→ What to do: Write out only the lines from the top of the listing below through the one with "The image size is (1471, 812).", exactly as they stand, while keeping pictures out of the copy.

START Input data

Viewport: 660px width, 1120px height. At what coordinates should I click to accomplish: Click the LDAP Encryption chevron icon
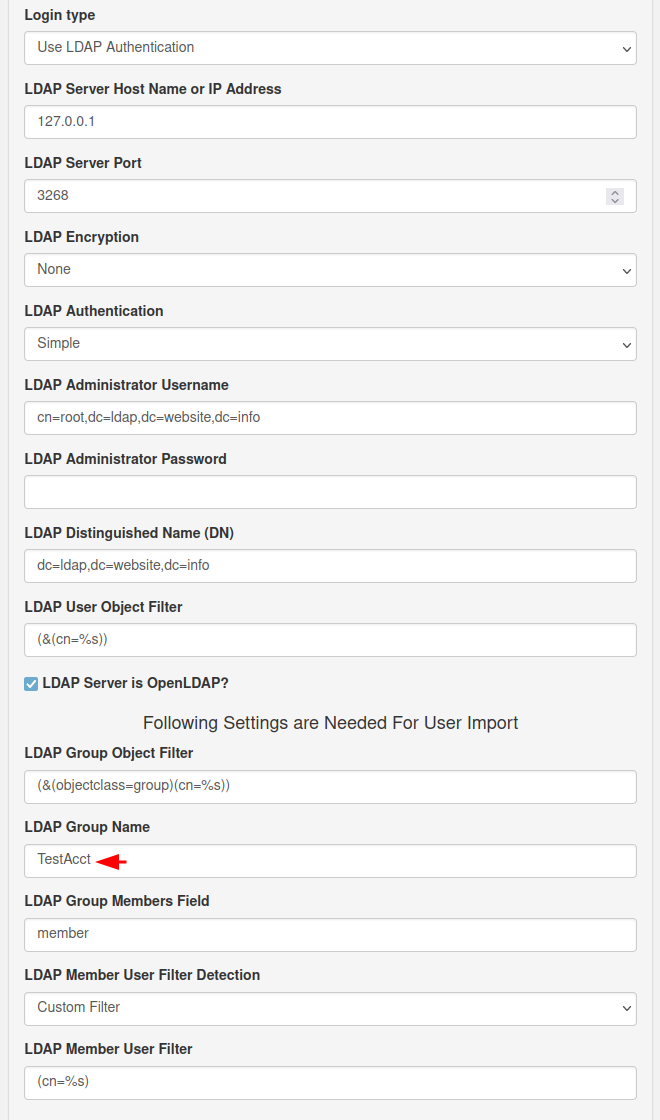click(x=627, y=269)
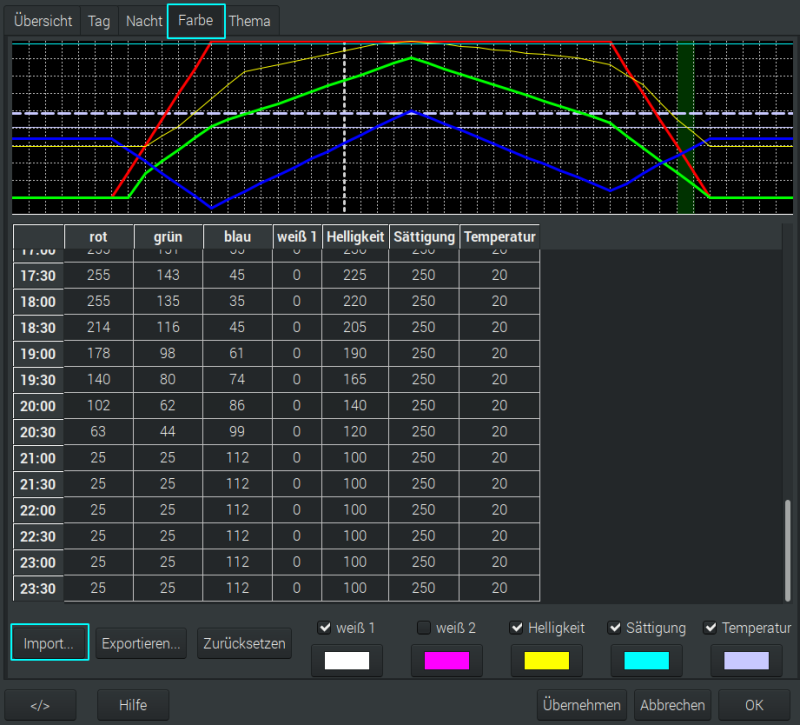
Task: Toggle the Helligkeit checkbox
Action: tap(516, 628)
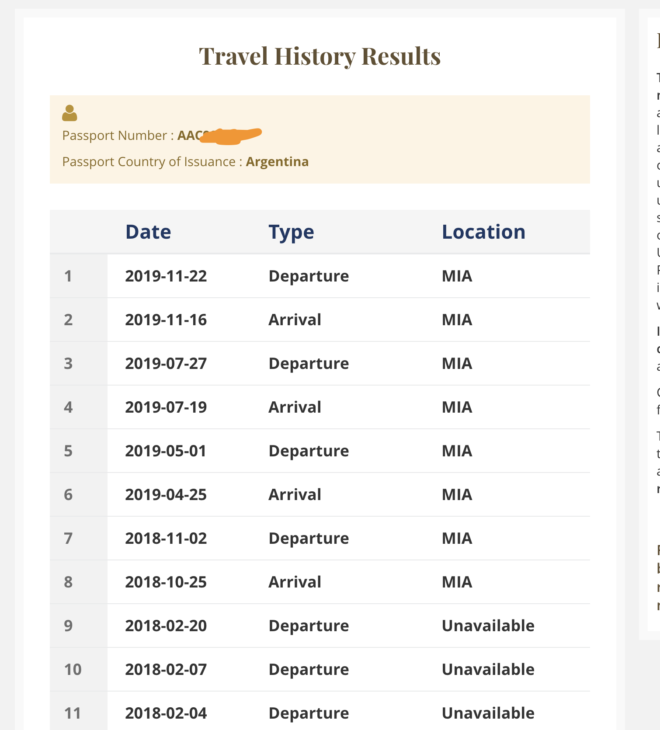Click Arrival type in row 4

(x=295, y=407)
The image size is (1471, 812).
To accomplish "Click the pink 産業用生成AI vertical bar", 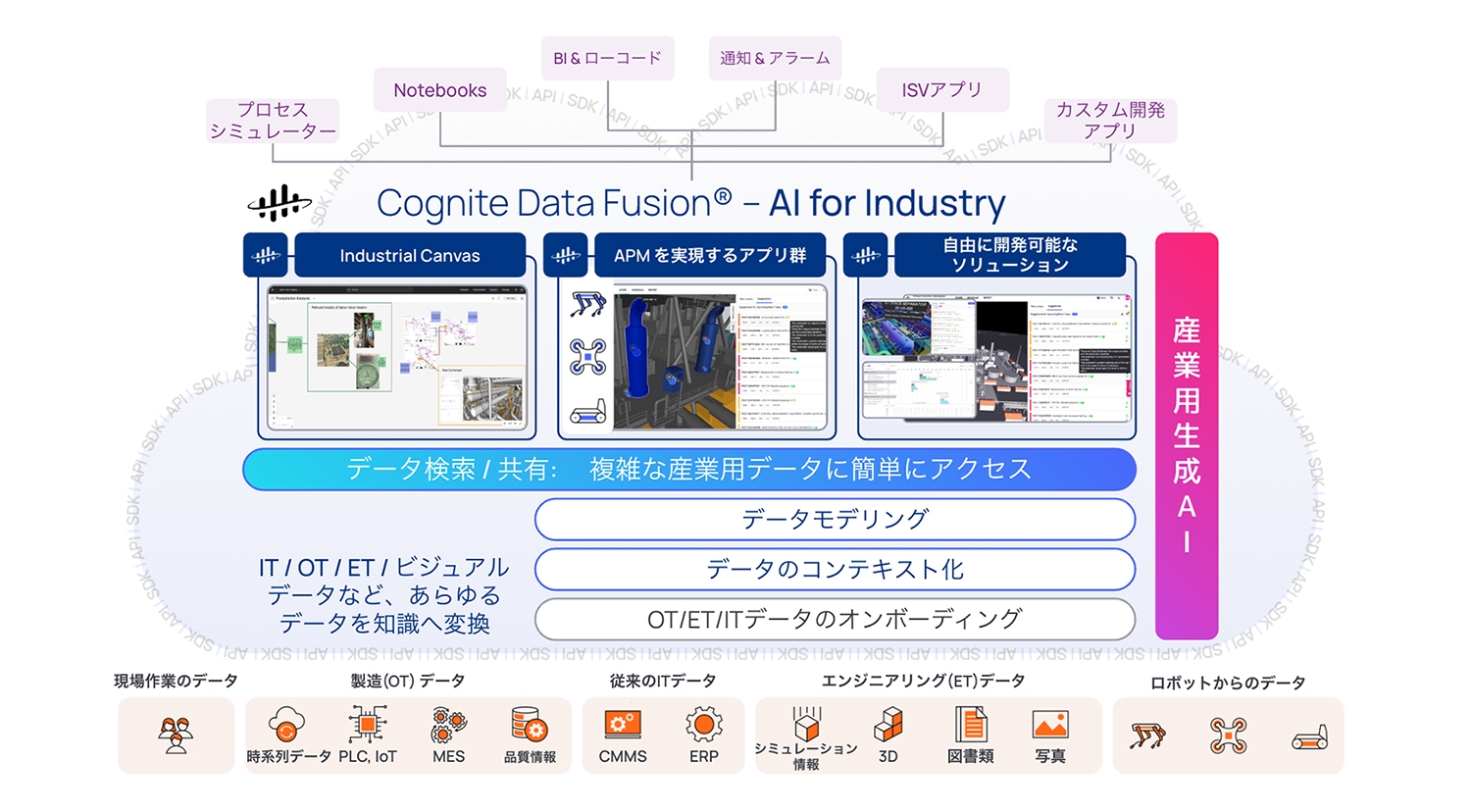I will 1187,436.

END Input data

→ Solved exercise:
Viewport: 660px width, 1120px height. At what coordinates should I click to accomplish: Click the LDAP Encryption chevron icon
click(x=627, y=269)
Task: Toggle the Helligkeit checkbox
Action: tap(516, 628)
Click Arrival type in row 4

(x=295, y=407)
The image size is (1471, 812).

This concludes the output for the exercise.